The medical-supply shortage during the COVID-19 pandemic has created an unprecedented need for disinfecting medical personal protective equipment (PPE). Microwaves and plasma can effectively inactivate microbial pathogens and may be used for disinfecting contaminated medical equipment. This research project presents an exploratory approach to address some of the challenges created by the current pandemic. The researchers will investigate the effectiveness of the dual action of microwaves and plasma in disinfecting PPE contaminated with enveloped viruses, such as the COVID-19, at low temperatures. If successful, this process will have the ability to decontaminate heat-sensitive materials (e.g., masks, gloves, and gowns) by subjecting them to microwave-assisted low-temperature plasma with controlled intensity and density to avoid compromising their structural integrity. The proposed disinfection approach is potentially transformative and may also inspire fundamental changes in how communities use and recycle certain objects, as well as address challenges beyond the current COVID-19 pandemic. For instance, the U.S. Centers for Disease Control and Prevention (CDC) estimates that each year healthcare-associated infections kill more people worldwide than other incidents such as AIDS, breast cancer, or car accidents. The outcomes of the proposed research will significantly contribute to alleviating this problem by presenting effective techniques for disinfecting medical equipment. Thus, it will have tremendous environmental and economic impacts to geographical locations with limited consistent access to fresh medical supplies, e.g., rural communities in the U.S. and other developing countries.

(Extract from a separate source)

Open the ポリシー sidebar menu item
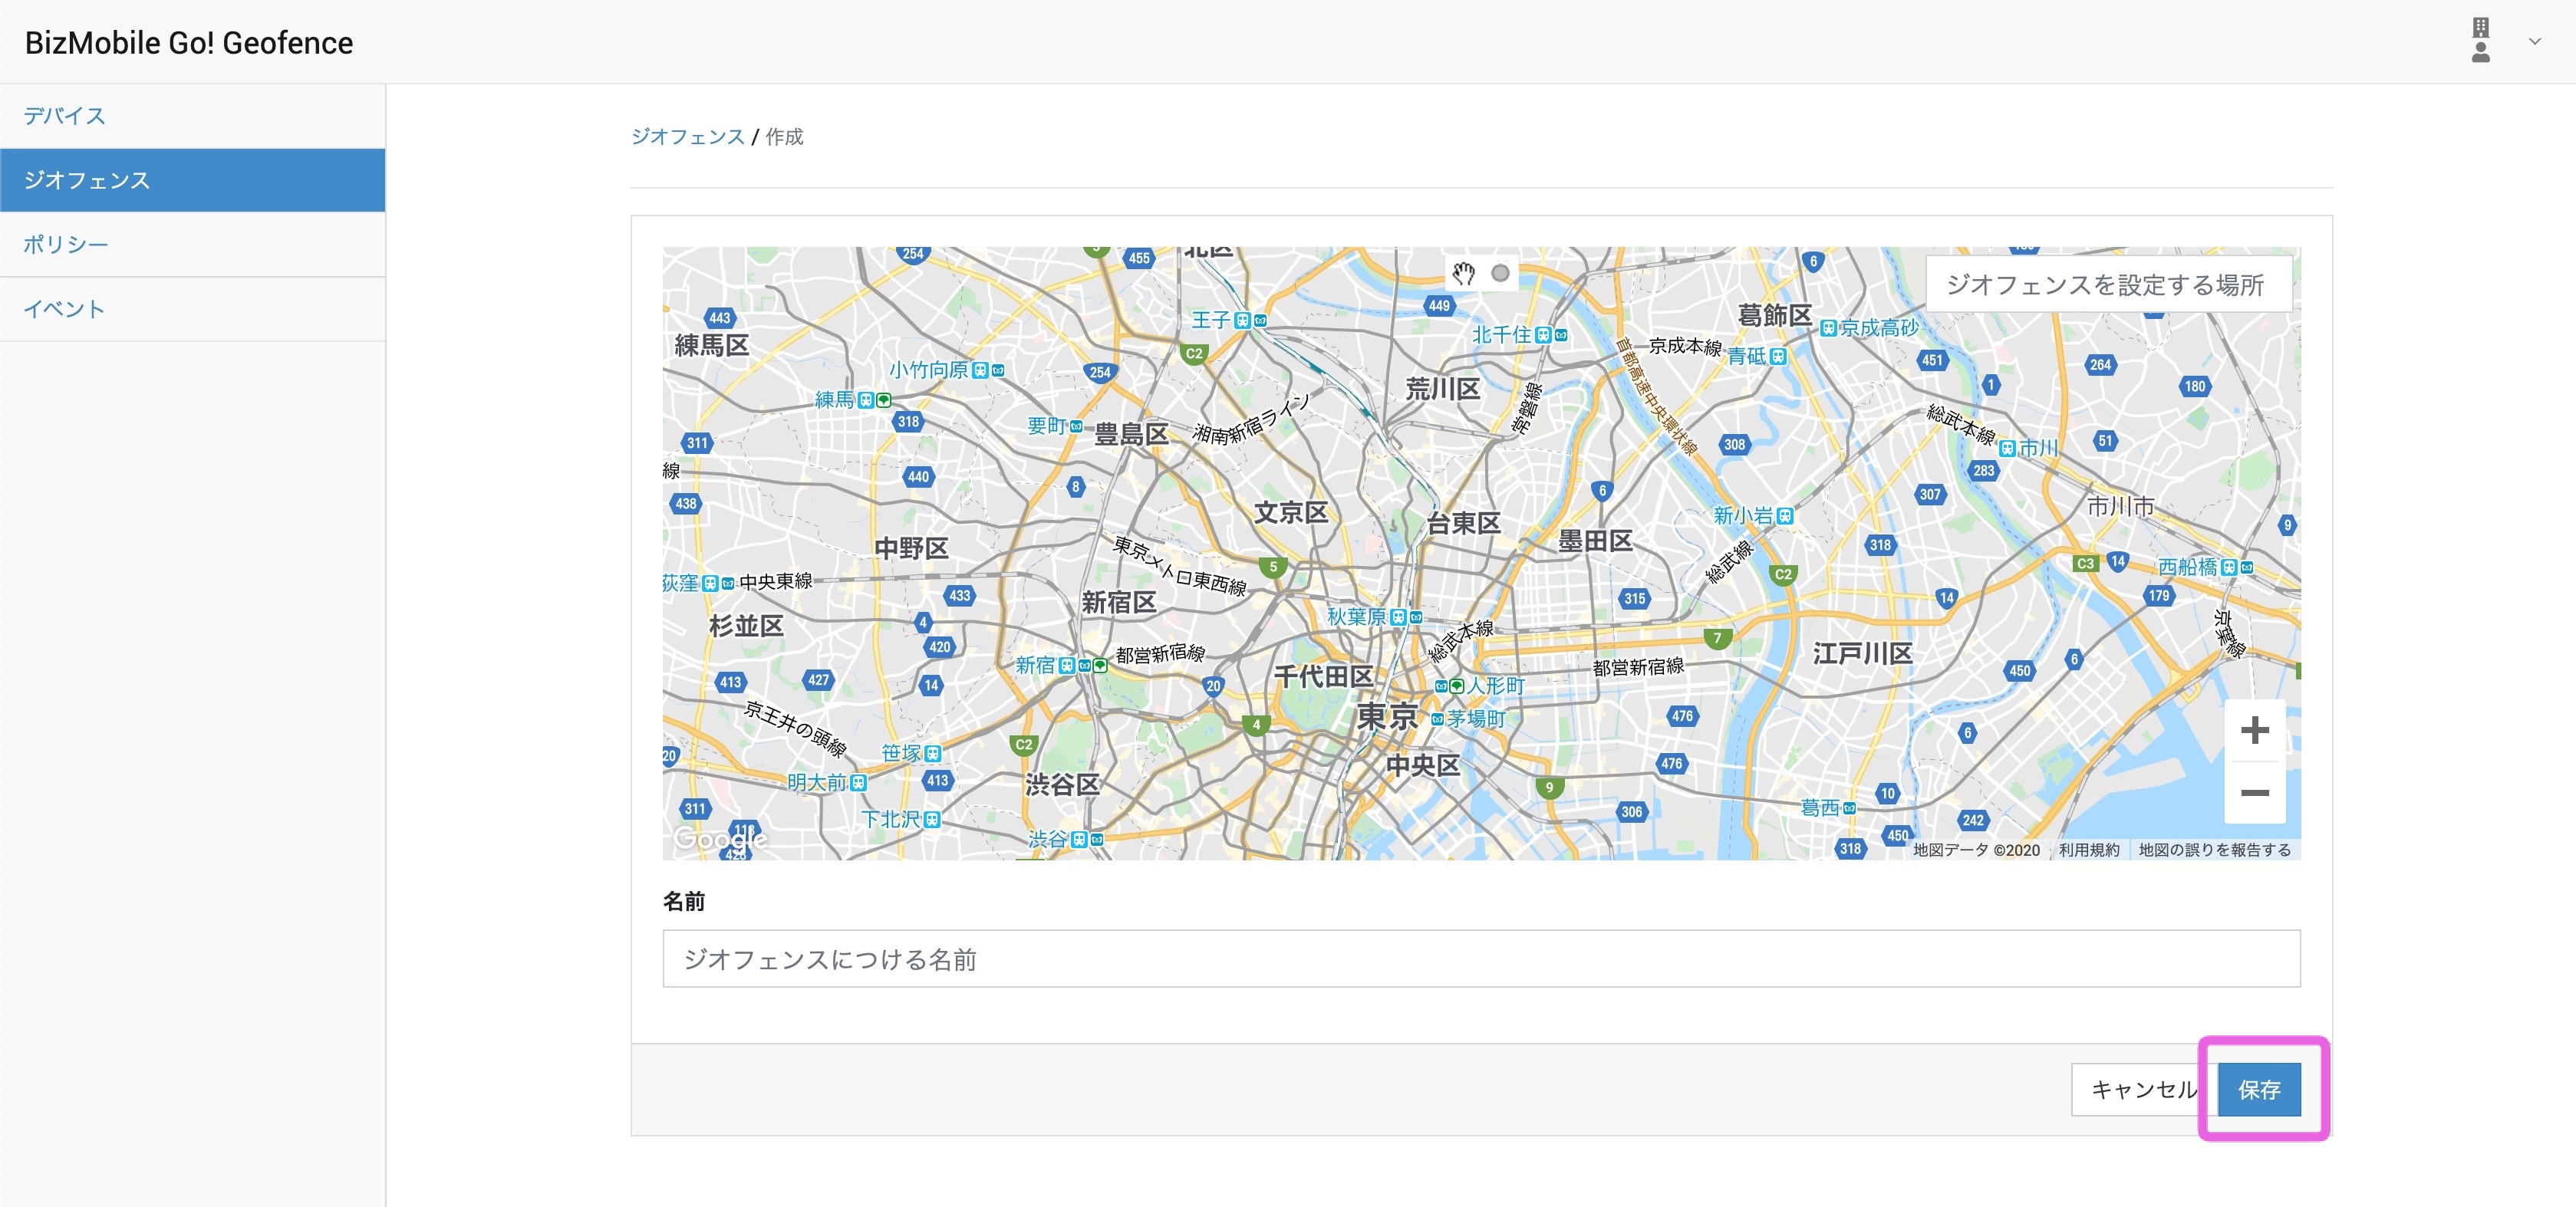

This multidisciplinary research will analyze key parameters affecting microwave and plasma disinfection mechanisms of contaminated PPE at low and nondestructive temperatures. Numerical solutions for equations describing electromagnetic-wave and plasma interactions in an overmoded microwave cavity will be developed. These solutions will be used to design an experimental system to apply variable intensities of microwaves and low-temperature plasma to contaminated specimens. An optimized system will be built with high precision to analyze the parameters affecting the decontamination process. The effectiveness of the developed system in inactivating enveloped viruses, such as COVID-19, will be tested using influenza A viruses. The effective destruction of influenza A virus would guarantee the system's capability to destroy COVID-19. The microwave and plasma intensities and exposure time will be varied while the specimen's temperature, humidity in the device chamber, and the viability of the virus are being monitored. The aim is to determine the effective combination of microwave and plasma doses, exposure time, humidity, and temperature that can destroy the virus. The proposed approach has several advantages over conventional disinfection approaches using chemicals, including speed, convenience for repeated use, continuous availability, environmental friendliness, and safety. The research can potentially be extended to explore disinfecting objects contaminated with other pathogens such as fungal cells and bacteria, in addition to enveloped and non-enveloped viruses.
This award reflects NSF's statutory mission and has been deemed worthy of support through evaluation using the Foundation's intellectual merit and broader impacts review criteria.